かくて、お間遠なり。月の明き夜、うち臥して、「うらやましくも」などながめらるれば、客に聞こえゆ。
女
月を見て 荒れたる宿に ながむとは 見に来ぬまでも たれに告げよと
樋洗童して、「右近の尉にさし取らせて来」とてやる。御前に人々して、御物語しておはしますほどなりけり。人まかでなどして、右近の尉さし出でたれば、宮「例の車に装束せさせよ」とて、おはします。
こうして、宮様との、間は、遠のいていました。
月の明るい夜、女は、横たわり、「うらやましくも」などと、物思いしながら、見ていましたので、宮様に、お歌を差し上げました。
つきをみて あれたるやどに ながむとは みにこぬまでも たれにつげよと
月を見て、この荒れた宿で、切ない思いをしておりますこと、宮様以外の誰に、告げたらいいのでしょう。どうせ、おでましに、ならいでしょうが。
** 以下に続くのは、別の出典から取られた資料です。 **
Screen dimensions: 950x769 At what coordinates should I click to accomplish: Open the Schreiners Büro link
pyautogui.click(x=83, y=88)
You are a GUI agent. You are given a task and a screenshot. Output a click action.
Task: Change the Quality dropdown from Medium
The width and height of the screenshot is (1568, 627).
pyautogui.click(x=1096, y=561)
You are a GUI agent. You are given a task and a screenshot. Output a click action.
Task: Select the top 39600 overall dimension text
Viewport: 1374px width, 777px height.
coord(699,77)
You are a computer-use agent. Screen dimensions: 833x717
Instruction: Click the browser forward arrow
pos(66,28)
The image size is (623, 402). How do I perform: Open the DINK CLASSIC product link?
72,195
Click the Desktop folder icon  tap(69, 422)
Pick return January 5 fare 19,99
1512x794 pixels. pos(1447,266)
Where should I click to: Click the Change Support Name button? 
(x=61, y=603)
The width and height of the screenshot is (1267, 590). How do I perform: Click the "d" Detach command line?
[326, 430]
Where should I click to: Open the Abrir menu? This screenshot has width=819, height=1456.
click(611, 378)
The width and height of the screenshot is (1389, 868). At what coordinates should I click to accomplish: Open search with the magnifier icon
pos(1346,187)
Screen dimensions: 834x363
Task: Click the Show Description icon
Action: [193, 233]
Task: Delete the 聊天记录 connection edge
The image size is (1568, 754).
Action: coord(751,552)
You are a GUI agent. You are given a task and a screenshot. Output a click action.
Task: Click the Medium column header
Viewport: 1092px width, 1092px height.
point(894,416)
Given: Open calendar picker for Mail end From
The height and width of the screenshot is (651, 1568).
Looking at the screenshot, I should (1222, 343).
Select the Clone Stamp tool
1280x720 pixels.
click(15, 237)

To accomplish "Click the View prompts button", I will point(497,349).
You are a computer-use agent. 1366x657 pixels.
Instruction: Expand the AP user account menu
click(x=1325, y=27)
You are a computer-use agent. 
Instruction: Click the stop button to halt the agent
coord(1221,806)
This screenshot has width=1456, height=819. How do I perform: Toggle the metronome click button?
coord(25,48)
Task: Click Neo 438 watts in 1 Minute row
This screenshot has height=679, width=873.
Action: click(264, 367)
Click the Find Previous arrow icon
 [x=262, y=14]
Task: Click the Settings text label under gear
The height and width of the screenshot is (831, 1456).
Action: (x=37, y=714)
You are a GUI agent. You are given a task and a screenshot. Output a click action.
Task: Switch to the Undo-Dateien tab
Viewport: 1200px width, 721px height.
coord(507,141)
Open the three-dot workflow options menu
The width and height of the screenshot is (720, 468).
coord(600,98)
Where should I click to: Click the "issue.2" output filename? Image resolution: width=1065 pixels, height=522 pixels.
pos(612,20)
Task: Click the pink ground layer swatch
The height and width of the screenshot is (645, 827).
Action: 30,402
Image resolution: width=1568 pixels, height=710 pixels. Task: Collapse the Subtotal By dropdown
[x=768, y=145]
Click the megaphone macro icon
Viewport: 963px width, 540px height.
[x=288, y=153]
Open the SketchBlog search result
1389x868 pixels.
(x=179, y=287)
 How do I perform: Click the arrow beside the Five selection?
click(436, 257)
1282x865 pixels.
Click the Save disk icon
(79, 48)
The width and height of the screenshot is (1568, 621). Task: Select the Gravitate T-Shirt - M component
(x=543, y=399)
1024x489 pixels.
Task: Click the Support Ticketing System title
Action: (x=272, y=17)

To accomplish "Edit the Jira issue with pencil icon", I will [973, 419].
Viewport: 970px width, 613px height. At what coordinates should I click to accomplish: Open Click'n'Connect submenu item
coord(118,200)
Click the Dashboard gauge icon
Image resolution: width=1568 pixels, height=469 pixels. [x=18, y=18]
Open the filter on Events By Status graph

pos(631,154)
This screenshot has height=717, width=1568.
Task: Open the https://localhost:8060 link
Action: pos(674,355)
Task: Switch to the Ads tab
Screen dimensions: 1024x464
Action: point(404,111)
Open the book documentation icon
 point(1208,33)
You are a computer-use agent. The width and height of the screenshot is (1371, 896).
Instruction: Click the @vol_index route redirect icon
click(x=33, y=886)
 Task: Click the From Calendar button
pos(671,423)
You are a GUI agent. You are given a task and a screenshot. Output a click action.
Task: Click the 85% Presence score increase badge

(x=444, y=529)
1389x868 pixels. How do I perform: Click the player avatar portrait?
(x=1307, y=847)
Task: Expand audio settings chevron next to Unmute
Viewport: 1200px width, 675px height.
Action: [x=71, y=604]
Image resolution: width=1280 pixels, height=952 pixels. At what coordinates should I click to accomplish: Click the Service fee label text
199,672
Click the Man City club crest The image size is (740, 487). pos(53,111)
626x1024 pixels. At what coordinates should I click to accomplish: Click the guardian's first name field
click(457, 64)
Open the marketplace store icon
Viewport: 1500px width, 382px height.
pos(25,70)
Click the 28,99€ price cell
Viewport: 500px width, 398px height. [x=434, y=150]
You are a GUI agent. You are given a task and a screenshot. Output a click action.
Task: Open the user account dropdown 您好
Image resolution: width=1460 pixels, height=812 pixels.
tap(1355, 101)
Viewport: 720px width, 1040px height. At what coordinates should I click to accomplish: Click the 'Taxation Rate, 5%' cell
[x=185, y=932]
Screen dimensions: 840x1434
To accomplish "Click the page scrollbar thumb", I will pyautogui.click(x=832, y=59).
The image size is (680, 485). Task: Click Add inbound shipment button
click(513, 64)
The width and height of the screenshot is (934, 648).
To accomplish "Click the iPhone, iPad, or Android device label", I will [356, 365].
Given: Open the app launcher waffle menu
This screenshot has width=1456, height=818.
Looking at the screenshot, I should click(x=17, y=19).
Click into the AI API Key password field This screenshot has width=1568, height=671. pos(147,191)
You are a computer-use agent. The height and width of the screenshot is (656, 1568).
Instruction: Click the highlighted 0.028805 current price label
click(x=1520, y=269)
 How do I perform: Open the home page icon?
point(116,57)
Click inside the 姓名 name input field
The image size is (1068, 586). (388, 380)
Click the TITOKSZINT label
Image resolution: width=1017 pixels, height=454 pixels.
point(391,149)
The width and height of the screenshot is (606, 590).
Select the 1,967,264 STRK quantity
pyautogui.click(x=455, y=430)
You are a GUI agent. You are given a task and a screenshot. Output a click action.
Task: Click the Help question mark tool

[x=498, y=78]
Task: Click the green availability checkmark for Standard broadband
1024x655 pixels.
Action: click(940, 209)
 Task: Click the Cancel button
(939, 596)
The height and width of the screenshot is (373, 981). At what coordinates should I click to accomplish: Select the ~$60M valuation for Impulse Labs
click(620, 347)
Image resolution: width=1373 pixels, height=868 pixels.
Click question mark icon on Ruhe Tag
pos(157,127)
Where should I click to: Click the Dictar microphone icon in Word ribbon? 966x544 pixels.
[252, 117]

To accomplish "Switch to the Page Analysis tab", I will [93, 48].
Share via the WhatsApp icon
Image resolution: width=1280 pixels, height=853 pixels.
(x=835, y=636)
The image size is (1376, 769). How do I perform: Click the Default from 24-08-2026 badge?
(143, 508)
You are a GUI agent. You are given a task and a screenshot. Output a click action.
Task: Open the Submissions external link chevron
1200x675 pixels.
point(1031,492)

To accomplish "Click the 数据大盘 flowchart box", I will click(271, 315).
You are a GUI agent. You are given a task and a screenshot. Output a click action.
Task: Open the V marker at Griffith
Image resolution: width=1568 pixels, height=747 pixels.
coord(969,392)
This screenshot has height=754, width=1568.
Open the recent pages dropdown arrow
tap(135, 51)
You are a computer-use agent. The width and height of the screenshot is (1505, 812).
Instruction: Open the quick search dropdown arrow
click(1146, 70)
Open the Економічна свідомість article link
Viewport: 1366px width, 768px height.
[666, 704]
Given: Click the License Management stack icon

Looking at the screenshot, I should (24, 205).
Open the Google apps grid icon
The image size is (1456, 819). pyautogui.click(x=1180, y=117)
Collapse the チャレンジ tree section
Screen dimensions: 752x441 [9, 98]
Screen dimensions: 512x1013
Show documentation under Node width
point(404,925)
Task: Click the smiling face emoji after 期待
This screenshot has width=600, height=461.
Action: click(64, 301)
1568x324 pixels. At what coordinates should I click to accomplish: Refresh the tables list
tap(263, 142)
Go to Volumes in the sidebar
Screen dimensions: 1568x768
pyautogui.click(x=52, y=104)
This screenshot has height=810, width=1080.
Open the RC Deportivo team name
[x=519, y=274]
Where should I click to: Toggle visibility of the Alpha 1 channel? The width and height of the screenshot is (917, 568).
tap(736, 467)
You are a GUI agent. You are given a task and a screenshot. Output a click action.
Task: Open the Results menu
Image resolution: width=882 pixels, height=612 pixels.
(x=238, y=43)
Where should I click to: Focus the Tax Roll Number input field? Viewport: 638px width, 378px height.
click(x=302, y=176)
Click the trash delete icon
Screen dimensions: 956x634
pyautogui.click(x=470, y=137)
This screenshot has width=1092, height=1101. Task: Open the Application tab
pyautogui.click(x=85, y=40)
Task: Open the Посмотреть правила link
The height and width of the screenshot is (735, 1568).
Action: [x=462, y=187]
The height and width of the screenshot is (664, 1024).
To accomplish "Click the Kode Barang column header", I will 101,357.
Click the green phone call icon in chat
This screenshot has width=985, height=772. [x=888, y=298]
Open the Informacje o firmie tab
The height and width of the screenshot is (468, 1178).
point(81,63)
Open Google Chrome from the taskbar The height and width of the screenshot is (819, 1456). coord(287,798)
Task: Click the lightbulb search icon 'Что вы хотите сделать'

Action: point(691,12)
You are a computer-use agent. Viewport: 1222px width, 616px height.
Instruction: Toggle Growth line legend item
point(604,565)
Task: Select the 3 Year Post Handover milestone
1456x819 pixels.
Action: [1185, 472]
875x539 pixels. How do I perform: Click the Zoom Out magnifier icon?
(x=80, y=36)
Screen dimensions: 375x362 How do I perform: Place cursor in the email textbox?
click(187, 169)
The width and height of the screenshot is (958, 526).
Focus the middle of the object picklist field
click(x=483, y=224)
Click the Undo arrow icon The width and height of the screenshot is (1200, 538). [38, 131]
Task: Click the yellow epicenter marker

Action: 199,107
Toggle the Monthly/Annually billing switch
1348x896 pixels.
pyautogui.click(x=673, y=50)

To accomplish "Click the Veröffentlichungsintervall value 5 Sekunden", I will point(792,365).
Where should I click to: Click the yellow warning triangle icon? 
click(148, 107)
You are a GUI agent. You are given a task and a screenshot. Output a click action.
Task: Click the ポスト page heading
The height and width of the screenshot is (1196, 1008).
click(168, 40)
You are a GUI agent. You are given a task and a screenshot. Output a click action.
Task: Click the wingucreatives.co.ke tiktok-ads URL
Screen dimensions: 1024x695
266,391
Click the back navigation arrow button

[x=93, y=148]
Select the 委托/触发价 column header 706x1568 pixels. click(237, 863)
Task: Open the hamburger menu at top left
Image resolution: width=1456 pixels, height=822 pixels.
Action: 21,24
便器の掃除などをする、童に、右近の尉に、渡しておいでと、お使いを出されました。
宮様は、御前に、人々をお召しになって、語らっているときでした。人々が、退出してから、右近の尉が、御文を差し出しますと、「いつもの車の仕度をさせなさい」と仰せになり、お出かけになりました。
「うらやましくも」と、女が思う。
この、うらやましくも、とは、月の澄んだ様を言うのである。
うらは、裏に通じる。つまり、心のことである。
うら悲し、といえば、心が、悲しいことをいう。
やましく、とは、疾しい、そして、病むのである。
心が、病む。
それは、月の光を見て、その澄み渡る様に、心を病むのである。
つまり、それは、月の孤高とした様と、わが身との、差である。
一つ、忽然として、光り輝くもの、月という存在に、投げかける、心の悲しみ。
暫く、遠のいている、宮との、関係を、憂いでいる。
それは、恋である。
女は、恋の病に、侵されているのである。
恋は、病に至る道である。
更に、恋により、うらやましくも、が、癒されもする。
この、恋というものは、何であるのか。
何ゆえに、人は、恋に陥るのか。
恋が性と、直結していた、万葉の時代から、微妙複雑になる、過程の時代である。
色好みという、考え方をもった時代は、つい、前のことである。
それは、男の、それを、言った。しかし、今、女は、色好みに、向かっている。
和泉式部は、平安期の、女歌人の、最もな存在と言われる。
色好みの女の、歌が、平安期の、歌の、頂点をゆくのである。
歌詠みの、感性は、恋の色好みと、通じるものがある。
万葉を継ぐ者、が、和泉式部であった、といえる。
もし、色好みという、恋のみに、身を投げ出していたら、果たして、歌という、言葉の精神に高めることが、できたであろうか。
そこには、歌を詠むという、現代の言い方をすれば、醒めた目が、あったはずである。
恋にのみ、没頭すれば、歌など、詠むことは無い。
恋に、帰結すれば、いいのだ。
しかし、歌を詠み続けた。
また、歌を詠まないわけには、いかなかったと、いえる。
ここに、和泉式部の、存在する、理由がある。
後に、和泉式部は、宮様を亡くし、失ってからも、歌を詠み続ける。
それが、証拠である。
挽歌である。そして、相聞歌である。
私は、日記の後は、和泉式部の歌を読むことにしたいと、思っている。
源氏物語は、多くの学者、研究家、作家等々が、言う、単なる、情感という、もののあわれ、ではない。
勿論、それも、ある。しかし、もののあわれ、というものは、情感のみでは、いい表すことが、出来ない、日本の伝統としての、心象風景である。
それを、観念として、捉えることは、出来ない。
日本人の、心を作り上げてきたものである。
恋愛論、人生論というような、観念ではない。
他に類を見ない、心象風景である。
観念として、言葉にすることの出来ないもの、それが、もののあわれ、である。
在って、あるがままに、という、在るべき、様なのである。
日本の文学は、今でも、それを、書き続けていると、私は、思っている。
果てしないもの、もののあわれ、というものを、である。
もののあわれ、とは、人間の存在の、そのままである。
よって、すべてを、表せるものではない。
これが、理想の、云々であるというような、思想、哲学などにない、もの、それが、もののあわれ、というものである。
書き続けられるもの、それが、もののあわれ、である。
西行が、伊勢神宮を参った時に
なにごとの おわしますをば しらねども かたじむなさに なみだこぼるる
と、歌うもの、それである。
何事、つまり、物の本質というものは、解らない。しかし、何かがあると観る、感性により、もののあわれ、というものの、姿を観るのである。